- **Input records**:
===============

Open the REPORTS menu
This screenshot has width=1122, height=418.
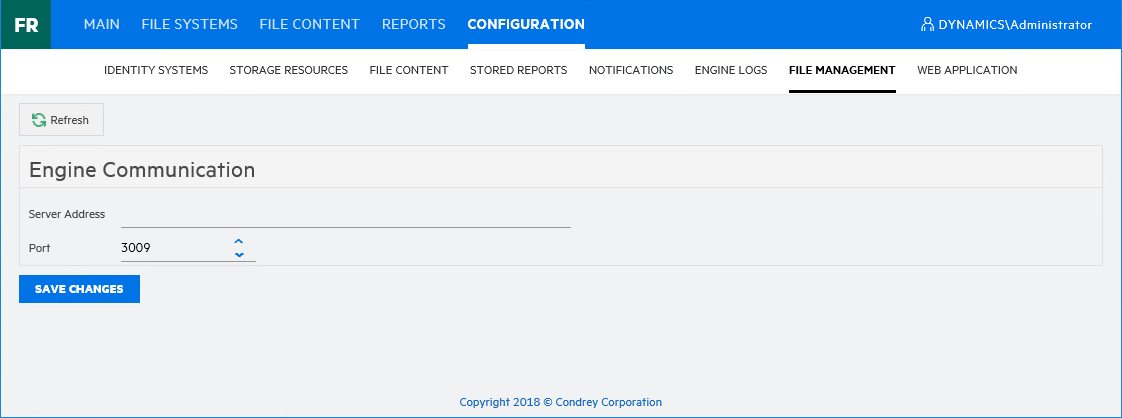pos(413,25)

===============

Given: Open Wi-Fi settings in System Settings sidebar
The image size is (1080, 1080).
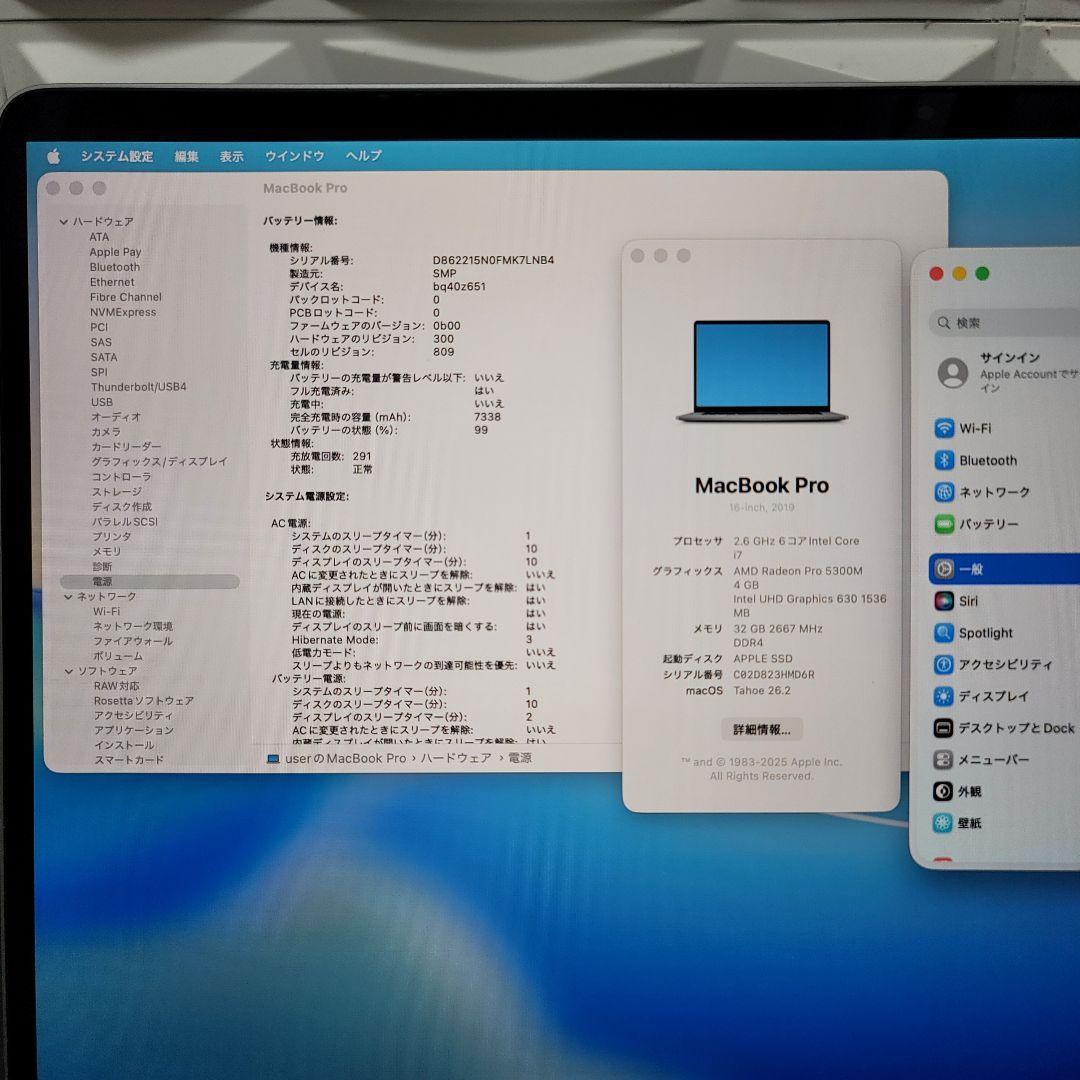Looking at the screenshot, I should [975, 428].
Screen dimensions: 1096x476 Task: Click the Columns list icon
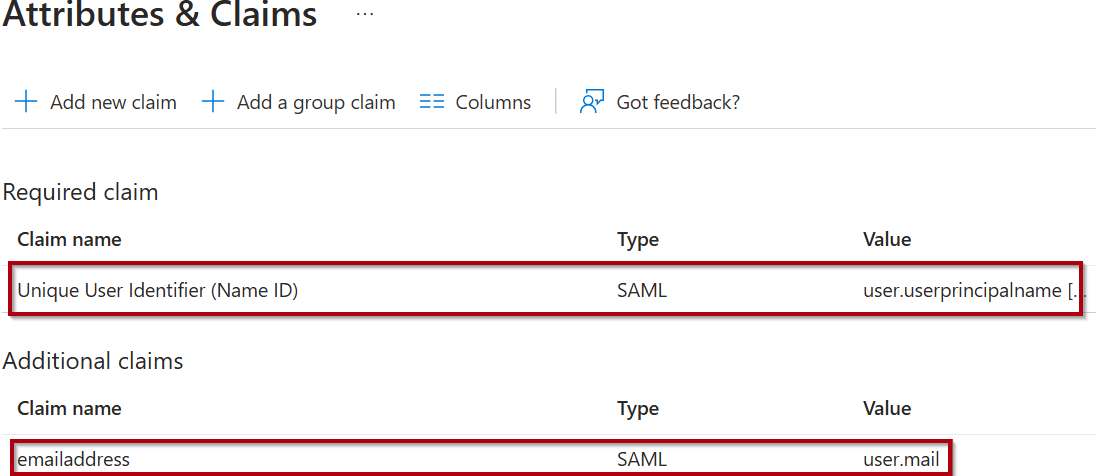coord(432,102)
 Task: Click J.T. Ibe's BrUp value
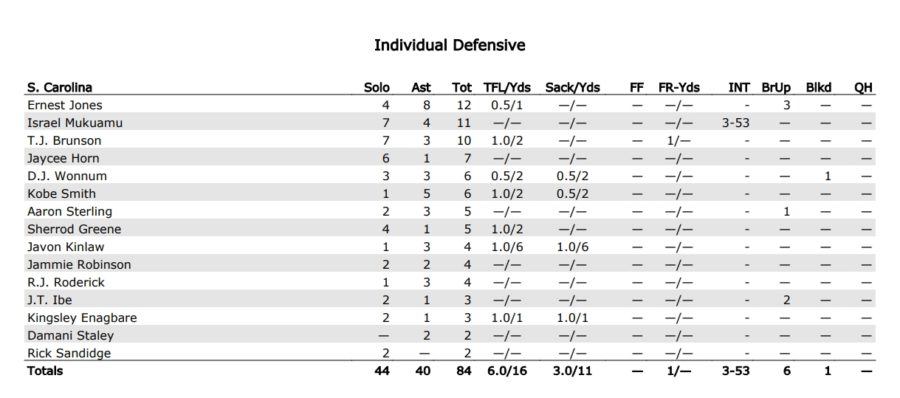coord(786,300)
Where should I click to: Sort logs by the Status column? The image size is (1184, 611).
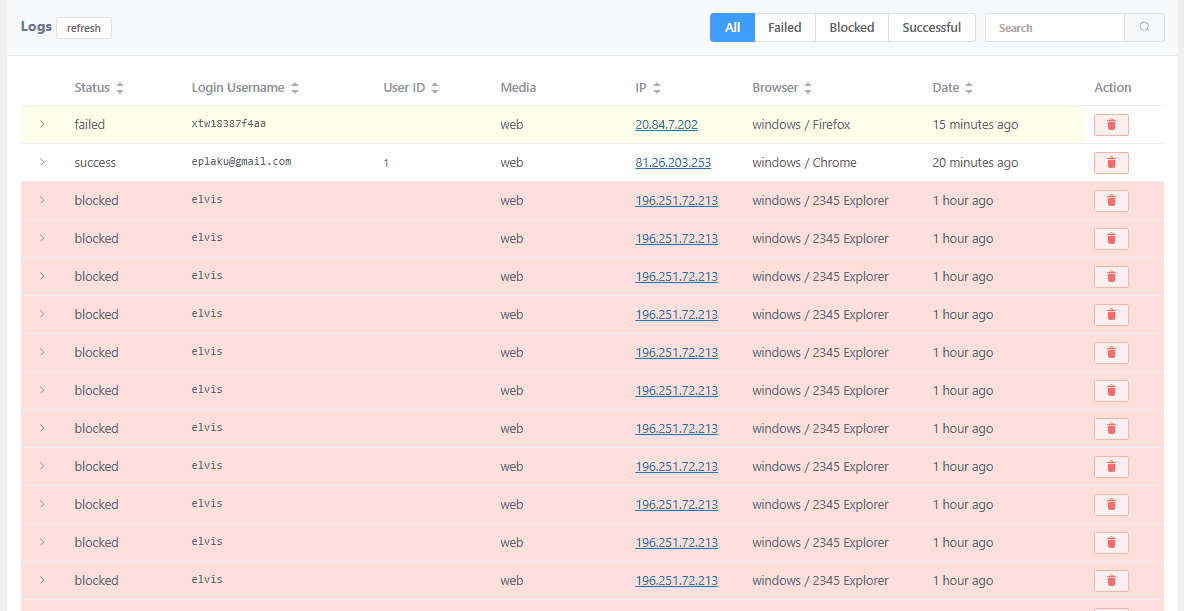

===============

- **Stated exercise**:
Put the lines of the records from the one containing "Task: Click J.T. Ibe's BrUp value" through the one containing "Where should I" into a Markdown table with the columns Row and Line, numbering each row and omitting blank lines. Include both end lines, and leave the pictures out of the table.

- **Exercise output**:
| Row | Line |
|---|---|
| 1 |  Task: Click J.T. Ibe's BrUp value |
| 2 | coord(786,300) |
| 3 | Where should I click to: Sort logs by the Status column? The image size is (1184, 611). |